Purpose: MDM2 is an oncogene and overexpressed in 30–40% of prostate cancer. Antisense MDM2 oligonucleotide (AS‐MDM2) inhibits MDM2 expression, and enhances the effects of radiation and chemotherapy on prostate cancer. The purpose of this study is to investigate the feasibility of increasing the cellular uptake of AS‐MDM2 using MR guided High Intensity Focused Ultrasound (MRgFU). Materials and Methods: A HIFU system (InSightec ExAblate 2000) and a 1.5T MR scanner(GE) were used for this study. Human prostate cancer cells LNCaP 105, were grown orthotopically in the prostates of 11 nude mice.
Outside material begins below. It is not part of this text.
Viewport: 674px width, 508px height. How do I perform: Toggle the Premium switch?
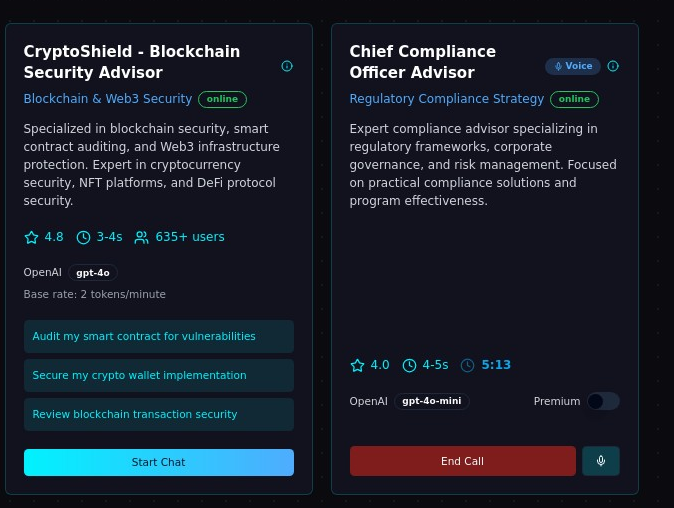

Extensive experiments were performed to determine the optimal MR parameters for target delineation and the optimal ultrasound parameters for animal treatment studies using an acoustic phantom. The mice bearing implanted prostate tumors (61±22mm3) were treated under general anesthesia using pulsed focused ultrasound with the output acoustic power of 4W, pulse width of 100msec and either 300 or 900 pulses in one sonication. The focal region is cigar shaped, about 2mm in diameter and 10mm in focal length. The focal peak was set within the target under the MR guidance. Two to four sonications were used to cover the whole tumor. Immediately after the treatment 0.1ml of AS‐MDM2, dissolved in PBS, was given by tail vein injection at doses 25mg/kg. After 24hr, the animals were sacrificed and tumors were removed. The expression levels of p53 proteins were analyzed by immunohistochemical staining. Results: Our preliminary results showed that the animals tolerated well the HIFU treatment. With 300 pulses per site in each sonication blood cell extravasation on H&E staining and an increase in p53 expression (5.0±2.4%) in the treatedtumor bearing LNCaP cells were observed as compared to the control group (1.3 ± 0.5%). Conclusion: MRgFU can be used an alternative treatment modality for prostate cancertreatment.